NUTMEGS were used at one time — the women in London who were the practitioners were actually known as “nutmeg ladies”. BITING STONECROP is traditionally known as abortive. ‘A Middle English Rimed Medical Treatise’ has:
She that drynkes fumiter and the stoncrope
Schal neuere yong childe in cradell roke.
In other words, they caused sterility or abortion. A surprising report involves HOUSELEEK. Some of the plants would be boiled, and the water given to the girl to drink. Later on, she would be told to climb a high wall and jump down, and that would do the trick. One assumes that the second part of the treatment would have been the only operative one, yet the plant appears in a list of abortifacients used in Dutch folk medicine. The dried flowers of SAFFLOWER have been used in Chinese medicine as a “blood invigorator”, whatever that means, though one meaning is certainly to promote menstruation, which is presumably why the flowers have the reputation in China of causing abortion. PENNYROYAL, too, is a known abortifacient, surprising, perhaps, for a plant that is almost a panacea. But it is also an emmenagogue, which would explain the usage.

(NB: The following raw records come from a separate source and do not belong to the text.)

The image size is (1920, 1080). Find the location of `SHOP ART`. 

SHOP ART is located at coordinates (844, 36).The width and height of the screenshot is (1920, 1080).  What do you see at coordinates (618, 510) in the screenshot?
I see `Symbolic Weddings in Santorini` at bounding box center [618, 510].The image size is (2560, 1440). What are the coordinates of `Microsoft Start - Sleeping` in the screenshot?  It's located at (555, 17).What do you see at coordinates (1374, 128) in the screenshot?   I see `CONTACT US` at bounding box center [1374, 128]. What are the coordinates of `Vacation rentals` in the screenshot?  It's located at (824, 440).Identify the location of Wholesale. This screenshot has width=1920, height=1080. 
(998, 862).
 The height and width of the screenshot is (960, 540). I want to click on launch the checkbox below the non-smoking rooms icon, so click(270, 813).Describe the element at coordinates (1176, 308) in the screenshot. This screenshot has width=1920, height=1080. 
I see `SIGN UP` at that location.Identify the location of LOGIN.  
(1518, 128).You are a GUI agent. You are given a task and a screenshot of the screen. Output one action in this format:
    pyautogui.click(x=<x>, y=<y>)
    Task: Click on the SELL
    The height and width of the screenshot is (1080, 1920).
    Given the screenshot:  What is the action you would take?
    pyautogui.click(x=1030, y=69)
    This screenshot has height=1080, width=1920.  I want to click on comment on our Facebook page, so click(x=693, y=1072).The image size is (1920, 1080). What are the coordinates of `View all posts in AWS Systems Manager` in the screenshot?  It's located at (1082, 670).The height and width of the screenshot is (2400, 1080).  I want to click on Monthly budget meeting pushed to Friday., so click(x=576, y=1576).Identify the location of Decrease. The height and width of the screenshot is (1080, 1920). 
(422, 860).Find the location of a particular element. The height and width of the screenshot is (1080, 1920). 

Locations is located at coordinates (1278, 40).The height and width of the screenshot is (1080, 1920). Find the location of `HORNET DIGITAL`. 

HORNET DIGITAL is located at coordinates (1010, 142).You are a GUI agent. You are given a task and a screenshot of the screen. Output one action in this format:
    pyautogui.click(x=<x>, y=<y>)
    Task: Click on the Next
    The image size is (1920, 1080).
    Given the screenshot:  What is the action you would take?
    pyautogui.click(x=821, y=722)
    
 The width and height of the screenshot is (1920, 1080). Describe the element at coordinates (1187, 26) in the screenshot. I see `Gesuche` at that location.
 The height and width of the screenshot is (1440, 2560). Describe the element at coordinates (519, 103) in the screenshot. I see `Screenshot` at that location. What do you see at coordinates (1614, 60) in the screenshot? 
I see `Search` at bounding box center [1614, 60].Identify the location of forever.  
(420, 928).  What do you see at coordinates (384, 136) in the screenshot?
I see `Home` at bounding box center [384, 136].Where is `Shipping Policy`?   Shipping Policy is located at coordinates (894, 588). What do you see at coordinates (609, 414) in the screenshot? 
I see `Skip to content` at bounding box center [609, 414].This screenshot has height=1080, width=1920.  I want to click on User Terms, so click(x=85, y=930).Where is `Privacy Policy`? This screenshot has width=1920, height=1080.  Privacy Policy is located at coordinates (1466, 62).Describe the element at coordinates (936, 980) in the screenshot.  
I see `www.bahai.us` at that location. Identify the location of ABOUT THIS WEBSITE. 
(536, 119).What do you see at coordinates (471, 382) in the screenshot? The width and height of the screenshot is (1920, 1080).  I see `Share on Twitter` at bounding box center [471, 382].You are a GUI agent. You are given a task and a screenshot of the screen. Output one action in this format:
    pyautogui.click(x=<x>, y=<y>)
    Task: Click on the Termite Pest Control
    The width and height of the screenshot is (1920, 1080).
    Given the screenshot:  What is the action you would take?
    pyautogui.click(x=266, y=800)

It is said that a root decoction of the African tree CATCHTHORN (Zizyphus abyssinica) will cause abortion. BUSY LIZZIE was an African plant originally, and some groups used its root as an abortifacient. SCARLET LEADWORT (Plumbago indica) is a well known abortifacient in India and Malaysia, but it is a thoroughly dangerous practice, and could be lethal.. It is the root that is used, apparently by introduction into the vagina, and that would cause violent local inflammation. Its close relative, CEYLON LEADWORT (Plumbago zeylanica) is used in the same way in the Philippines, and in Guyana, where it is called Gully-root, the leaf decoction of GUINEA-HEN WEED (Petiveria alliacea) is used.